Stored records:
-- Opening Marker --

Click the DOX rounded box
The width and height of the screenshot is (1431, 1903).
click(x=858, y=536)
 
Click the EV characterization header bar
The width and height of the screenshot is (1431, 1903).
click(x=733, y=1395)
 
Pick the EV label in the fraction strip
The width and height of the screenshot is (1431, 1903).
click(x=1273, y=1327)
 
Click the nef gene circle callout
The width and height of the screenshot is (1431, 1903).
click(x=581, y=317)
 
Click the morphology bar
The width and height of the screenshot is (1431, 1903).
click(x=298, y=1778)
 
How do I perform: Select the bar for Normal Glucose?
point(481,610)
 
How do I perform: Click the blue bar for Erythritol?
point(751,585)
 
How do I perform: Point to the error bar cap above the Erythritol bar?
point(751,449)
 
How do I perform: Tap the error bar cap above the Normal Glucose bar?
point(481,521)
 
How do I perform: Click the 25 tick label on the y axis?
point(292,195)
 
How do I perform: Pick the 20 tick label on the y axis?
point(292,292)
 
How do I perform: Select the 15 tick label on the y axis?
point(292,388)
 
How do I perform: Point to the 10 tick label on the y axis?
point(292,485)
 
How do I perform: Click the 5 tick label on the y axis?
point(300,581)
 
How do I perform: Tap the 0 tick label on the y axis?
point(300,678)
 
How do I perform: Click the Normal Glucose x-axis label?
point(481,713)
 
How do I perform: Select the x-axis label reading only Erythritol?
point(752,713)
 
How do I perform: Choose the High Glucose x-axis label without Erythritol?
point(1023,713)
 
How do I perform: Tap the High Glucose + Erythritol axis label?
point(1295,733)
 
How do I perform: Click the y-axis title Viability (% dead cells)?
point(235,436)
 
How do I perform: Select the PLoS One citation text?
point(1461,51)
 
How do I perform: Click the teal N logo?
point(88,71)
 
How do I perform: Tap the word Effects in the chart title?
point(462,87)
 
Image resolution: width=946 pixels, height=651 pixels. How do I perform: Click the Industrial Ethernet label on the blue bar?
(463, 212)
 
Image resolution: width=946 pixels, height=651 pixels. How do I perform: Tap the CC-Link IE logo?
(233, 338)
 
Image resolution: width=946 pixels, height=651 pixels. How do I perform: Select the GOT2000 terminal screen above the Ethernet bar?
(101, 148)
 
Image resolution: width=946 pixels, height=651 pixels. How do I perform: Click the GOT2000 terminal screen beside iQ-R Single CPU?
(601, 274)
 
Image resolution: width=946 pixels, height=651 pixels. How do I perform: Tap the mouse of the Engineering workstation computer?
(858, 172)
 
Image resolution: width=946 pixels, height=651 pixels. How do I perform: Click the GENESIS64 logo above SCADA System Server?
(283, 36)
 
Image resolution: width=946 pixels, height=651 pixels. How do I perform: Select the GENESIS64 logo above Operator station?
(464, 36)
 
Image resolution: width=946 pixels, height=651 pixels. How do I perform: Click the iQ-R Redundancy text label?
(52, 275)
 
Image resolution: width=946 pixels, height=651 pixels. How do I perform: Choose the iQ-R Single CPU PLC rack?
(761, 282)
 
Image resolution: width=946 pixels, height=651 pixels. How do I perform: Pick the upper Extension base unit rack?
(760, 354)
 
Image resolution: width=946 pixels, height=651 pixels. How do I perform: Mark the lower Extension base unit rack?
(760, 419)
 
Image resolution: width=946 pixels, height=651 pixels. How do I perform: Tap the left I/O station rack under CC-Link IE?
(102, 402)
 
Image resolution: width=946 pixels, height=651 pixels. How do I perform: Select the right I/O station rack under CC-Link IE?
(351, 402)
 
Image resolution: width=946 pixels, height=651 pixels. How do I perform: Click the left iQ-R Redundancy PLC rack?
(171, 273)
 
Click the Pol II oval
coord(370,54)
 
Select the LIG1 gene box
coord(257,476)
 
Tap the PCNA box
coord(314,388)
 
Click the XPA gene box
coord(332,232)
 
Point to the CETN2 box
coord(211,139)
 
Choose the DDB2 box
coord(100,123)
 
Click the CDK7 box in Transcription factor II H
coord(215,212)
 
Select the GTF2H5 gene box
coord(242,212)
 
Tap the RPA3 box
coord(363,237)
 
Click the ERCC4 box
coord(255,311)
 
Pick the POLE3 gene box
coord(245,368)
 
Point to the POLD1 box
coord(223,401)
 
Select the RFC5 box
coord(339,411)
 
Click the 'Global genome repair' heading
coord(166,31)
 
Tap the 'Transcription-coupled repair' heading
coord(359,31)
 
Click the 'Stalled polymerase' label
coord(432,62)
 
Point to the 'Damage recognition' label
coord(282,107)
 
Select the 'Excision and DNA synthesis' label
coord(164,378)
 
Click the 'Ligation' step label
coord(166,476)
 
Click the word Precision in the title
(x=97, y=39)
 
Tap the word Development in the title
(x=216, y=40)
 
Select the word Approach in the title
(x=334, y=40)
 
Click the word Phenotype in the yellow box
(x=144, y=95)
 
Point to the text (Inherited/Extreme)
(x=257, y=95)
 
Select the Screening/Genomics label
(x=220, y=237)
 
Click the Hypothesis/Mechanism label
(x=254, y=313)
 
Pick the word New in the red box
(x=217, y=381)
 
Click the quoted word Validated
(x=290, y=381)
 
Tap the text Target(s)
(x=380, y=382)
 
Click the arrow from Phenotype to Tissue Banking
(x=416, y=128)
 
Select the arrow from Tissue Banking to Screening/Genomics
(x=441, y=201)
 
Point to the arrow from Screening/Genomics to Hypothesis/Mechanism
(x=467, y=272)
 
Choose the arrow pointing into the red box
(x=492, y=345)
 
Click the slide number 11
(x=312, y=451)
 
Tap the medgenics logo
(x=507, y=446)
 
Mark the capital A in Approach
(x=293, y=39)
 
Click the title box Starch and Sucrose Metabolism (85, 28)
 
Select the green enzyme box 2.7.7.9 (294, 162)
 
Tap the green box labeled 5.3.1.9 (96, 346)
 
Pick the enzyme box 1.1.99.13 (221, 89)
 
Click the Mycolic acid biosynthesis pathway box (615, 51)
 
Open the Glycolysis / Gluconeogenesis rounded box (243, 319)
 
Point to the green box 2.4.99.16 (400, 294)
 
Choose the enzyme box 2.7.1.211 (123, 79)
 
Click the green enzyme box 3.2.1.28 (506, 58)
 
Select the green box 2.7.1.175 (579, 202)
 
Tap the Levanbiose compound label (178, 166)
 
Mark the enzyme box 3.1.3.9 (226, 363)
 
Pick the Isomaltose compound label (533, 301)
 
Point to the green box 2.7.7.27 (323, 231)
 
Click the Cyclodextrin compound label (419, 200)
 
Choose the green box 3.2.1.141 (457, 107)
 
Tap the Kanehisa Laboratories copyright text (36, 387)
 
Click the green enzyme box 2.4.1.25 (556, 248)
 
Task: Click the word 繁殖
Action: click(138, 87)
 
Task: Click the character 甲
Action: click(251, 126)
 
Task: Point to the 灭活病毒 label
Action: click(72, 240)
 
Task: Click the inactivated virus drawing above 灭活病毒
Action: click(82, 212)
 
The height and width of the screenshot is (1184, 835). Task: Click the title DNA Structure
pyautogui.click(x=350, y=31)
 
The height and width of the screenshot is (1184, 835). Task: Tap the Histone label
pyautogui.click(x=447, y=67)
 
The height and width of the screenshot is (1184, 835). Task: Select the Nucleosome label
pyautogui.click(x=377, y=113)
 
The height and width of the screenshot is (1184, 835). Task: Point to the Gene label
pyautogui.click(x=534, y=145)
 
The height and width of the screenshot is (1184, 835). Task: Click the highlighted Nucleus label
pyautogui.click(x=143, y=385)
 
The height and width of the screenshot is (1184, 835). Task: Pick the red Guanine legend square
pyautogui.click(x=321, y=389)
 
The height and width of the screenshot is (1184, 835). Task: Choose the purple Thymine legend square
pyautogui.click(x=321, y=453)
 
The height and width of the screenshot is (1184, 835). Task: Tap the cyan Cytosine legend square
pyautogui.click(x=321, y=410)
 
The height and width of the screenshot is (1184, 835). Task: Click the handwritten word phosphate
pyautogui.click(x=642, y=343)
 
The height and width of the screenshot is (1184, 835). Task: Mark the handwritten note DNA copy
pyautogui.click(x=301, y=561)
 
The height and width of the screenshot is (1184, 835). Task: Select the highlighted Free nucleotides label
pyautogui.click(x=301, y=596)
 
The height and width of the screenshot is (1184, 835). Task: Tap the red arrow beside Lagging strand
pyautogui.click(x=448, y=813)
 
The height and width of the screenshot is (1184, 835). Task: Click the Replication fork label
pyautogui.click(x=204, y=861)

-- Closing Marker --

Task item ▸
Using the records above, give the count of lines with the word "灭活病毒", and write nothing more.

Answer section ▸
2